▶ [Recorded information]
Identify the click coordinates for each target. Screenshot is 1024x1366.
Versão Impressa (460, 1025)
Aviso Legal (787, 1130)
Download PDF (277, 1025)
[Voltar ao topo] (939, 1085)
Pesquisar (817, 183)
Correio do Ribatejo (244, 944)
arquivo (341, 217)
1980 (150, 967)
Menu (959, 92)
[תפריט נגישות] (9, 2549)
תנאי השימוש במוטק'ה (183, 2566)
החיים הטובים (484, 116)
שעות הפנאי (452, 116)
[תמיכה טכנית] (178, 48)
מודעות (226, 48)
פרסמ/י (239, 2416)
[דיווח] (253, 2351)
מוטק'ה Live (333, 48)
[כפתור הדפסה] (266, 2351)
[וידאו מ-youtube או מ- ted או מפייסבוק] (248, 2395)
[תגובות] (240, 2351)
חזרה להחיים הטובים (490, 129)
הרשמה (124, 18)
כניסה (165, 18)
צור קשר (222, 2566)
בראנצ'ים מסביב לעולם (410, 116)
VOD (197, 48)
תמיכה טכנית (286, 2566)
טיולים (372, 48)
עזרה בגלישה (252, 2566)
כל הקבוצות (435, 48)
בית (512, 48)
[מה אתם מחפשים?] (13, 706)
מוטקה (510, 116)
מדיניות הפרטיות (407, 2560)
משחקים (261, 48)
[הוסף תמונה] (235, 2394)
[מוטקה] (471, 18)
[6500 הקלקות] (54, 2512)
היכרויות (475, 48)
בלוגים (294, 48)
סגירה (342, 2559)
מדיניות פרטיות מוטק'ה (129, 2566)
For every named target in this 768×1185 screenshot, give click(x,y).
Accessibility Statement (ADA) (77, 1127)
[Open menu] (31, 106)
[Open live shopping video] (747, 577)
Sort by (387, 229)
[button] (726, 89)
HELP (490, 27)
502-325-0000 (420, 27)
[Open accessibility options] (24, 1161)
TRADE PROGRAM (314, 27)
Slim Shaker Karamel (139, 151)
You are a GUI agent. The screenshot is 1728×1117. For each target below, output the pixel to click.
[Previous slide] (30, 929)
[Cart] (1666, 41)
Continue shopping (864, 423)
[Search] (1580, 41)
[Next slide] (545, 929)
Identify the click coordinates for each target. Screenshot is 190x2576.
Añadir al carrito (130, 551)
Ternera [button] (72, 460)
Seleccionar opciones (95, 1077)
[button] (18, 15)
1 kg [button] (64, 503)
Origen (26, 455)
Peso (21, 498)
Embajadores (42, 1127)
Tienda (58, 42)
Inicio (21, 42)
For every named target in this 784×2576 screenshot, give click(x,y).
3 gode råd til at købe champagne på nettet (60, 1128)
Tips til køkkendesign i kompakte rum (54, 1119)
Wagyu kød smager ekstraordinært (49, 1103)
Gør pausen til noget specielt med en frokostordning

▶ [Goal of the exercise]
Above are the records; restate each one exactly.

▶ [Solution for this problem]
Identify the click coordinates for each target. Screenshot is 1024x1366.
Versão Impressa (460, 1025)
Aviso Legal (787, 1130)
Download PDF (277, 1025)
[Voltar ao topo] (939, 1085)
Pesquisar (817, 183)
Correio do Ribatejo (244, 944)
arquivo (341, 217)
1980 (150, 967)
Menu (959, 92)
[תפריט נגישות] (9, 2549)
תנאי השימוש במוטק'ה (183, 2566)
החיים הטובים (484, 116)
שעות הפנאי (452, 116)
[תמיכה טכנית] (178, 48)
מודעות (226, 48)
פרסמ/י (239, 2416)
[דיווח] (253, 2351)
מוטק'ה Live (333, 48)
[כפתור הדפסה] (266, 2351)
[וידאו מ-youtube או מ- ted או מפייסבוק] (248, 2395)
[תגובות] (240, 2351)
חזרה להחיים הטובים (490, 129)
הרשמה (124, 18)
כניסה (165, 18)
צור קשר (222, 2566)
בראנצ'ים מסביב לעולם (410, 116)
VOD (197, 48)
תמיכה טכנית (286, 2566)
טיולים (372, 48)
עזרה בגלישה (252, 2566)
כל הקבוצות (435, 48)
בית (512, 48)
[מה אתם מחפשים?] (13, 706)
מוטקה (510, 116)
מדיניות הפרטיות (407, 2560)
משחקים (261, 48)
[הוסף תמונה] (235, 2394)
[מוטקה] (471, 18)
[6500 הקלקות] (54, 2512)
היכרויות (475, 48)
בלוגים (294, 48)
סגירה (342, 2559)
מדיניות פרטיות מוטק'ה (129, 2566)
For every named target in this 768×1185 screenshot, give click(x,y).
Accessibility Statement (ADA) (77, 1127)
[Open menu] (31, 106)
[Open live shopping video] (747, 577)
Sort by (387, 229)
[button] (726, 89)
HELP (490, 27)
502-325-0000 (420, 27)
[Open accessibility options] (24, 1161)
TRADE PROGRAM (314, 27)
Slim Shaker Karamel (139, 151)
You are a GUI agent. The screenshot is 1728×1117. For each target below, output the pixel to click.
[Previous slide] (30, 929)
[Cart] (1666, 41)
Continue shopping (864, 423)
[Search] (1580, 41)
[Next slide] (545, 929)
Identify the click coordinates for each target. Screenshot is 190x2576.
Añadir al carrito (130, 551)
Ternera [button] (72, 460)
Seleccionar opciones (95, 1077)
[button] (18, 15)
1 kg [button] (64, 503)
Origen (26, 455)
Peso (21, 498)
Embajadores (42, 1127)
Tienda (58, 42)
Inicio (21, 42)
For every named target in this 784×2576 screenshot, give click(x,y).
3 gode råd til at købe champagne på nettet (60, 1128)
Tips til køkkendesign i kompakte rum (54, 1119)
Wagyu kød smager ekstraordinært (49, 1103)
Gør pausen til noget specielt med en frokostordning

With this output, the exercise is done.